The National Cotton Council is concerned that China’s announcement of significantly higher proposed tariffs on U.S. raw cotton shipped to that country would significantly harm the economic health of the U.S. cotton industry.
For the current 2017 crop year, China stands as the second largest export market with purchases of approximately 2.5 million bales of U.S. cotton.
“I cannot overstate the importance of China’s market to U.S. cotton farmers and the importance of U.S. cotton in meeting the needs of China’s textile industry,” NCC Chairman Ron Craft said. “The cotton industries of the United States and China enjoy a healthy, mutually beneficial relationship.”
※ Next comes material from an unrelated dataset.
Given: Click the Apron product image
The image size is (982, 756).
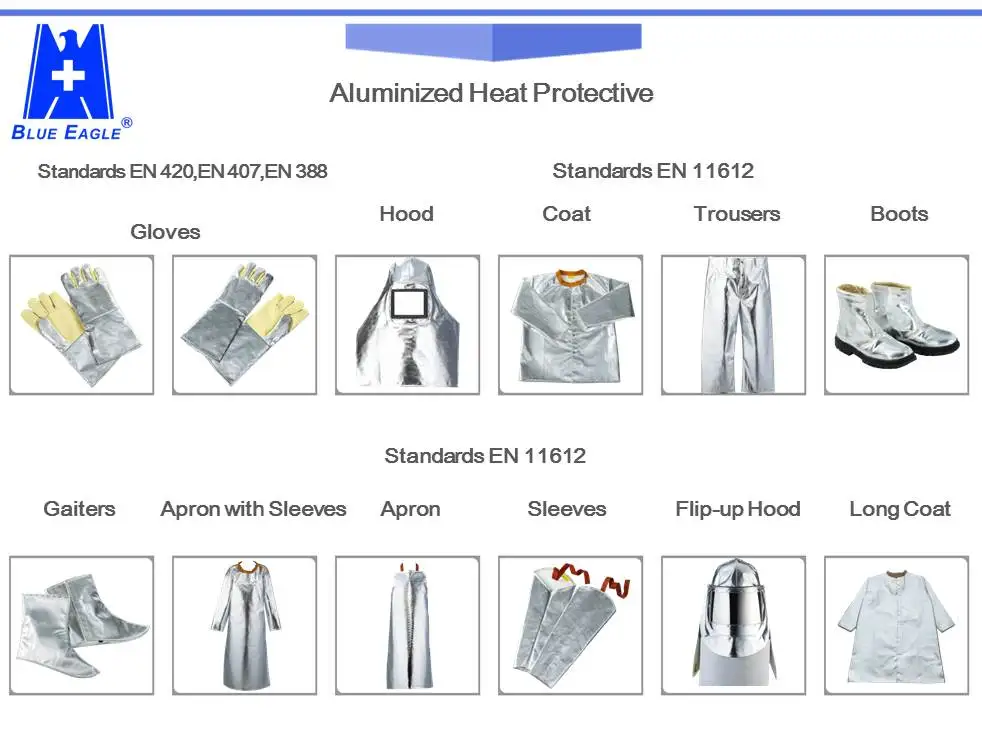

According to the USDA Foreign Agriculture Service GAIN Report, cotton has been listed among multiple U.S. agricultural products that could potentially be hit with higher tariffs from China — specifically an in-quota tariff that would increase from one percent to 26 percent. Following the announcement, the cotton market reacted accordingly – almost limit down on nearby contracts.
The GAIN Report noted that China’s proposal of retaliatory tariffs on selected U.S. agricultural products is in response to the recent U.S. proposed tariffs on Chinese imports resulting from the Section 301 investigation into the forced transfer of U.S. technology and intellectual property.
Craft said the NCC strongly encourages the two governments to engage in immediate discussions “that can resolve trade tensions and preserve this long-term collaborative relationship. The U.S. cotton industry stands ready to assist the U.S. government and our trading partners in China to find a resolution to this damaging trade dispute.”